-- Exercise material follows --
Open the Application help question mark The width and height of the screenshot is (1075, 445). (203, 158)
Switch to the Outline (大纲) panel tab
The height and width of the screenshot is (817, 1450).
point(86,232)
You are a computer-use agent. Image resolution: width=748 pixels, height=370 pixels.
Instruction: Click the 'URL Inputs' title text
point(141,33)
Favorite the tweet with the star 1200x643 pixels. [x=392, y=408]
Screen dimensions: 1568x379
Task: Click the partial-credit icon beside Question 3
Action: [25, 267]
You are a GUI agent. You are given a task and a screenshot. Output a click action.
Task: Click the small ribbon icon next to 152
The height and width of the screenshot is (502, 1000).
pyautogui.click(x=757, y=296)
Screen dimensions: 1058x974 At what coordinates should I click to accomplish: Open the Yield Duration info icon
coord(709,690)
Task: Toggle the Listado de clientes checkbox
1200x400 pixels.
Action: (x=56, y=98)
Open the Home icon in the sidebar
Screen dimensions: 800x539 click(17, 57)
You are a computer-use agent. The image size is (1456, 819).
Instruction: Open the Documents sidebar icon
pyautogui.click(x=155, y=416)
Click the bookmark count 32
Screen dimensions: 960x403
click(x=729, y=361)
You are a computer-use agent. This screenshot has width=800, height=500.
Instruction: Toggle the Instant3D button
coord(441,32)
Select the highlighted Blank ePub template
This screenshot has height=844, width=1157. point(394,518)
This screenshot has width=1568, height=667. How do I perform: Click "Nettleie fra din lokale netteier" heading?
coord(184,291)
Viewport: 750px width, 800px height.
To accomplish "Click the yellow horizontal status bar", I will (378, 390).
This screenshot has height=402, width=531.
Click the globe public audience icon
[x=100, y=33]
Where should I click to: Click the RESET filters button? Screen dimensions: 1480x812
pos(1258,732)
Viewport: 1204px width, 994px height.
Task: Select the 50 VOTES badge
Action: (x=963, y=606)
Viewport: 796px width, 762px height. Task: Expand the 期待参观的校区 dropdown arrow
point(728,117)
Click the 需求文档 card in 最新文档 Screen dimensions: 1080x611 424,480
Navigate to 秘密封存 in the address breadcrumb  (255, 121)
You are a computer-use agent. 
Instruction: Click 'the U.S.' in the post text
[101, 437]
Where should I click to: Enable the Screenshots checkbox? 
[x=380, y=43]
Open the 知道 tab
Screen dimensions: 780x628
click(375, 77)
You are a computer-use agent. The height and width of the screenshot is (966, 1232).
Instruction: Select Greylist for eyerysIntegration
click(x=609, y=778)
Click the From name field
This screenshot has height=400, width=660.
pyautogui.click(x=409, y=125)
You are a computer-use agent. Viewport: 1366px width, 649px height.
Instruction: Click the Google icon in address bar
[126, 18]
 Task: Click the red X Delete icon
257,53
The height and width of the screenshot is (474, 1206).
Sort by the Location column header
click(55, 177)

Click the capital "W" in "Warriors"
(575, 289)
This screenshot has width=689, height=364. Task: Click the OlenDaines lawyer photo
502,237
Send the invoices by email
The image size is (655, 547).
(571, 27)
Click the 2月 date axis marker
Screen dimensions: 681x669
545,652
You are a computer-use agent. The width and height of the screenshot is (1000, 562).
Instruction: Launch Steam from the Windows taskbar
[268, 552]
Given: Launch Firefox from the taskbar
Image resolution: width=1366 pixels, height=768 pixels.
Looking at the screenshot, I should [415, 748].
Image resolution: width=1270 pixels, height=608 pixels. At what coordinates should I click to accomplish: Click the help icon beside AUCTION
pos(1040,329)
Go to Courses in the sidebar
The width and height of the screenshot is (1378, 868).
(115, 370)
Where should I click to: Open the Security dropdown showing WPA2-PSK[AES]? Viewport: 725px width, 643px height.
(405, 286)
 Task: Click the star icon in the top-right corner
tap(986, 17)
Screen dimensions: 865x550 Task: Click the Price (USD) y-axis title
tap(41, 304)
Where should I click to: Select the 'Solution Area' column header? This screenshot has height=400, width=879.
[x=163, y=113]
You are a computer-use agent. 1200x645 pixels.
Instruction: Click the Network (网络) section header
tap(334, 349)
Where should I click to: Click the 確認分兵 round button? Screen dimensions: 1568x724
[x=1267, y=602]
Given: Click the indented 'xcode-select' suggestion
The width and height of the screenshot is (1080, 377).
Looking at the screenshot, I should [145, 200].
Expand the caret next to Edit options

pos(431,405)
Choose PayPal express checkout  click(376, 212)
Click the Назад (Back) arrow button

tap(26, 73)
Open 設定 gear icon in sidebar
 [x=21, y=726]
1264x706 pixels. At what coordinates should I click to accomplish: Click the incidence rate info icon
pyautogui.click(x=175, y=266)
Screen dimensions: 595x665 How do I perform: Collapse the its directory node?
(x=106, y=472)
-- Exercise material concluded --
◆ **What to do**
Which lines above hold the string "computer"? Copy every one of them.

◆ **Problem solution**
You are a computer-use agent. Image resolution: width=748 pixels, height=370 pixels.
You are a computer-use agent. The image size is (1456, 819).
You are a computer-use agent. This screenshot has width=800, height=500.
You are a computer-use agent. 
You are a computer-use agent. The height and width of the screenshot is (966, 1232).
You are a computer-use agent. Viewport: 1366px width, 649px height.
You are a computer-use agent. The width and height of the screenshot is (1000, 562).
You are a computer-use agent. 1200x645 pixels.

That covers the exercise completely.